• **TEKSTBLOK**
□ □ □ □ □

Op 7 april 2025 heeft [verzoeker] daarop aan [naam 1] gemaild als volgt:
‘Zoals besproken, is er aangegeven dat mijn proefperiode wordt stopgezet in verband met mijn blessure.
En dat ik na mijn herstel mijn werkzaamheden mag hervatten met een arbeidsovereenkomst zonder opnieuw een proefperiode te hoeven doorlopen.
Voor mijn eigen administratie zou ik het op prijs stellen als u deze afspraak kort per e-mail zou kunnen bevestigen.’
Op 8 april 2025, bij brief gedateerd 7 april 2025, heeft Adalat de arbeidsovereenkomst opgezegd. ‘Op verzoek vaan de werkgever’ is het ‘tijdelijk dienstverband bij Adalat’ ( ) ‘binnen de proeftijd’ beëindigd, aldus deze brief. ‘Dit houdt in dat woensdag 2 april 2025 formeel jouw laatste werkdag is’ zo vervolgt de brief. Ter zitting is komen vast te staan dat Adalat de arbeidsovereenkomst (eerst) ingaande 8 april 2025 heeft willen beëindigen.
Bij e-mailbericht van 8 april 2025 heeft [verzoeker] geprotesteerd tegen het feit dat het dienstverband met terugwerkende kracht per 2 april 2025 is beëindigd, terwijl zij op dat moment ziekgemeld stond als gevolg van een ongeval op de werkvloer, aldus dit e-mailbericht.
Bij brief van 2 mei 2025 heeft de gemachtigde van [verzoeker] Adalat gesommeerd de (loonbetalings-)verplichtingen uit de arbeidsovereenkomst en uit de wet, na te komen.
Bij brief van 16 mei 2025 heeft Adalat zich op het standpunt gesteld dat er (wel) een proeftijd is overeengekomen en dat de beëindiging van de arbeidsovereenkomst binnen deze termijn rechtsgeldig is.
Op 15 juni 2025 is [verzoeker] voor een eerste consult op 18 juni 2025 opgeroepen bij de arbo-arts. Naar aanleiding daarvan heeft de gemachtigde van [verzoeker] Adalat op 17 juni 2025 bericht dat [verzoeker] volledig is hersteld, zodat zij geen reden ziet om in te gaan op de uitnodiging. Daarbij ‘schort mijn cliënte haar verplichtingen uit de arbeidsovereenkomst op zolang u in verzuim bent met de daaruit voortvloeiende verplichtingen’ aldus dit bericht.

□ □ □ □ □

(Opgeslagen items)
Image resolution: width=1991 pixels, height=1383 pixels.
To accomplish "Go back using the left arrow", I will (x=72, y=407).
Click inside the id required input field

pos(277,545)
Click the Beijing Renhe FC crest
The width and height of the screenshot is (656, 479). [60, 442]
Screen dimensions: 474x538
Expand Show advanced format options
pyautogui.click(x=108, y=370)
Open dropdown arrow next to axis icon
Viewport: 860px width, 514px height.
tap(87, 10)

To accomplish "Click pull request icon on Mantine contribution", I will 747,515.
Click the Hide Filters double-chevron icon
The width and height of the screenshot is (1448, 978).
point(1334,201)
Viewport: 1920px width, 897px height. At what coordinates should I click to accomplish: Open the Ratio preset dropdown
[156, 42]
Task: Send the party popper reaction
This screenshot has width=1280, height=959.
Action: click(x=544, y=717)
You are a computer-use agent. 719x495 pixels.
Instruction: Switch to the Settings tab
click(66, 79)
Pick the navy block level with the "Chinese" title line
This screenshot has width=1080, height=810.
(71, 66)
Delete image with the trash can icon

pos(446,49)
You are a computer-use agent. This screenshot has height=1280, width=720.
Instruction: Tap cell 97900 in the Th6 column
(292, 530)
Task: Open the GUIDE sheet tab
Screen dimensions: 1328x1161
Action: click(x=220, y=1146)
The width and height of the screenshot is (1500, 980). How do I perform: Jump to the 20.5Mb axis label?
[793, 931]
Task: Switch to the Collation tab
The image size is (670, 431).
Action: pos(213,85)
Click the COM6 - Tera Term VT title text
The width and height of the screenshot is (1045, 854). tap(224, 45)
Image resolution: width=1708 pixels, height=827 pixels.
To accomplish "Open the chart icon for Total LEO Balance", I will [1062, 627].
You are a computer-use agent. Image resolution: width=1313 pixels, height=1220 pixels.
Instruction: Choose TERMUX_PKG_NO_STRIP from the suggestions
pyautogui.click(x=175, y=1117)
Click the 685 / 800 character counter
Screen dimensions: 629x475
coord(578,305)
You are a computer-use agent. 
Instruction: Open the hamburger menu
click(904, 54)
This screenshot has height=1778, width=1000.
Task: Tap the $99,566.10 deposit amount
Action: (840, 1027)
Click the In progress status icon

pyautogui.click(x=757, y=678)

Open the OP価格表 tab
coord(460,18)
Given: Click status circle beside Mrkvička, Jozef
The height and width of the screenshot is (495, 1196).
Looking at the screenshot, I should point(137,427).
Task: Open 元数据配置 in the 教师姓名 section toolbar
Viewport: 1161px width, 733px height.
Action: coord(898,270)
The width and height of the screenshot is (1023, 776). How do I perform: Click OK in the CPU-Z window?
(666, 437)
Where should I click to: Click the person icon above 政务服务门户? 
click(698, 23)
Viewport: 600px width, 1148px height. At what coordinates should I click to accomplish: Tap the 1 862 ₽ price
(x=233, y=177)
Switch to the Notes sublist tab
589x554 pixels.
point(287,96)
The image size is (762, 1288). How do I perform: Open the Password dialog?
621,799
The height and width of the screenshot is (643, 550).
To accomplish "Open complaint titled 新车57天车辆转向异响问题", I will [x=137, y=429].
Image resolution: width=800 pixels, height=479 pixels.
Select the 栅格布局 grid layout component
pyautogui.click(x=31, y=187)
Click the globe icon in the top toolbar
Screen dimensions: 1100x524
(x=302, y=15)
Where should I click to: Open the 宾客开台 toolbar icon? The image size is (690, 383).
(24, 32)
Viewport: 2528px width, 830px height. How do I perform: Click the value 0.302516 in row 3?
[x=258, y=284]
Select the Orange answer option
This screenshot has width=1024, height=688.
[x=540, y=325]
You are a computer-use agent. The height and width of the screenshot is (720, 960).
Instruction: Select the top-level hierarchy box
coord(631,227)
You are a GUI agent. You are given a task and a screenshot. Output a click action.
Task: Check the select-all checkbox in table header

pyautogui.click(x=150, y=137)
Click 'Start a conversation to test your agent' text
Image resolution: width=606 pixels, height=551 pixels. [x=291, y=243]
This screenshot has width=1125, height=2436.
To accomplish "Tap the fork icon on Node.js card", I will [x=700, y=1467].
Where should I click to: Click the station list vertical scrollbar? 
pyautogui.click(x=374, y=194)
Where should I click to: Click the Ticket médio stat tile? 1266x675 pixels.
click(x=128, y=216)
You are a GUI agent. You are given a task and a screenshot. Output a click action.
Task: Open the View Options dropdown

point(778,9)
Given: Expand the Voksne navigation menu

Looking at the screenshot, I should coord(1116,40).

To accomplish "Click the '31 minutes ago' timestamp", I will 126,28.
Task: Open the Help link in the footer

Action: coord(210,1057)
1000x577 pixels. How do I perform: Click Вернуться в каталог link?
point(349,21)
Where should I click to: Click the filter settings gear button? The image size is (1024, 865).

□ □ □ □ □

• **VEREISTE A**
Schrijf het deel van de tekst over de beëindiging van het dienstverband letterlijk over, beginnend bij "En dat ik na" en eindigend bij "heeft willen beëindigen.".
• **VEREISTE B**
Vertaal de volgende zin uit de tekst over de beëindiging van het dienstverband in het Engels: "Bij brief van 16 mei 2025 heeft Adalat zich op het standpunt gesteld dat er (wel) een proeftijd is overeengekomen en dat de beëindiging van de arbeidsovereenkomst binnen deze termijn rechtsgeldig is."
• **VEREISTE C**
Ga verder met de tekst over de beëindiging van het dienstverband, te beginnen na de laatste zin ervan.

• **SCHRIFTELIJK ANTWOORD A**
En dat ik na mijn herstel mijn werkzaamheden mag hervatten met een arbeidsovereenkomst zonder opnieuw een proefperiode te hoeven doorlopen.
Voor mijn eigen administratie zou ik het op prijs stellen als u deze afspraak kort per e-mail zou kunnen bevestigen.’
Op 8 april 2025, bij brief gedateerd 7 april 2025, heeft Adalat de arbeidsovereenkomst opgezegd. ‘Op verzoek vaan de werkgever’ is het ‘tijdelijk dienstverband bij Adalat’ ( ) ‘binnen de proeftijd’ beëindigd, aldus deze brief. ‘Dit houdt in dat woensdag 2 april 2025 formeel jouw laatste werkdag is’ zo vervolgt de brief. Ter zitting is komen vast te staan dat Adalat de arbeidsovereenkomst (eerst) ingaande 8 april 2025 heeft willen beëindigen.

• **SCHRIFTELIJK ANTWOORD B**
By letter of May 16, 2025, Adalat took the position that a probationary period had (in fact) been agreed and that the termination of the employment contract within this period is legally valid.

• **SCHRIFTELIJK ANTWOORD C**
Bij e-mailbericht van 19 juni 2025 heeft Adalat [verzoeker] geschreven dat zij verzocht wordt haar werkzaamheden per direct te hervatten. Zij is niet op het consult van de bedrijfsarts verschenen, zonder bericht, zodat Adalat er vanuit gaat dat er geen medische belemmeringen meer bestaan voor de hervatting van haar werkzaamheden, aldus dit bericht.
Op 23 mei 2025 is het onderhavige verzoekschrift ingediend.
3 Het verzoek, het verweer en het tegenverzoek
[verzoeker] verzoekt de kantonrechter de opzegging van de arbeidsovereenkomst te vernietigen en Adalat te veroordelen tot betaling van loon. Volgens [verzoeker] is de opzegging niet rechtsgeldig. [verzoeker] voert het volgende aan.
Er is nooit een proeftijd afgesproken. Op grond van de wet moet een proeftijd schriftelijk worden overeengekomen (art. 7:652 lid 2 BW). De arbeidsovereenkomst is niet door [verzoeker] ondertekend (zij heeft die arbeidsovereenkomst nimmer gezien) en in de beide schriftelijke voorstellen die aan [verzoeker] voorafgaand aan het indiensttreden zijn gestuurd, wordt ook geen melding gemaakt van een proeftijd. In het e-mailbericht van 7 april 2025 kan geen erkenning gelezen worden dat er wel een proeftijd is overeengekomen.
Adalat voert verweer en stelt dat het verzoek moet worden afgewezen. Adalat voert ‐ samengevat ‐ aan dat er wel een proeftijd is overeengekomen, dan wel (subsidiair) dat [verzoeker] heeft ingestemd met beëindiging van de arbeidsovereenkomst. Voorts is Adalat van mening dat [verzoeker] geen aanspraak heeft op loon vanaf 17 juni 2025 omdat zij, ondanks herstelmelding niet op het werk is verschenen (art. 7:628 lid 1 BW). Adalat heeft een tegenverzoek gedaan. Adalat verzoekt (voorwaardelijk) dat de arbeidsovereenkomst wordt ontbonden omdat van haar als werkgever in redelijkheid niet kan worden gevergd de arbeidsovereenkomst voort te zetten vanwege een verstoorde arbeidsverhouding, dan wel (ernstig) verwijtbaar handelen aan de kant van [verzoeker] , dan wel op andere gronden of een combinatie daarvan.
Ter zitting heeft Adalat het voorwaardelijk tegenverzoek ingetrokken.